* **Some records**
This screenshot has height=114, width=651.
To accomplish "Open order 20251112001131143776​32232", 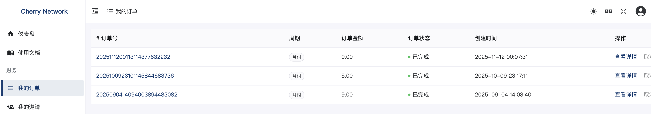I will pos(133,57).
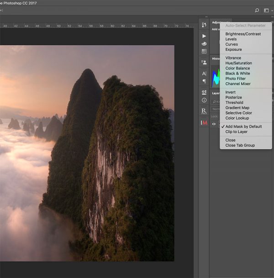274x278 pixels.
Task: Select Hue/Saturation in the menu
Action: pyautogui.click(x=238, y=63)
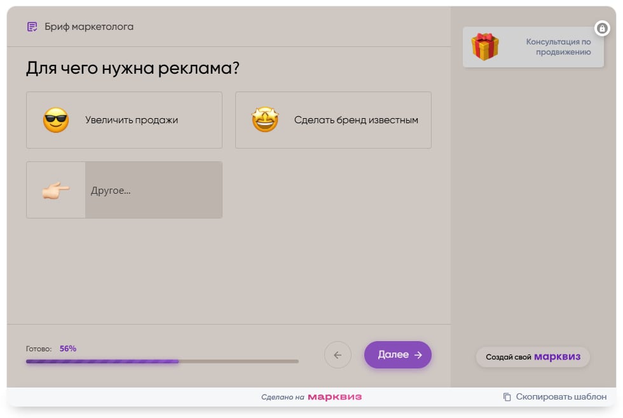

* **What the task asks**
Please report every line of the records above that contains the string "This", copying each one in full. Case counts.

* **Output of the exercise**
This screenshot has height=114, width=651.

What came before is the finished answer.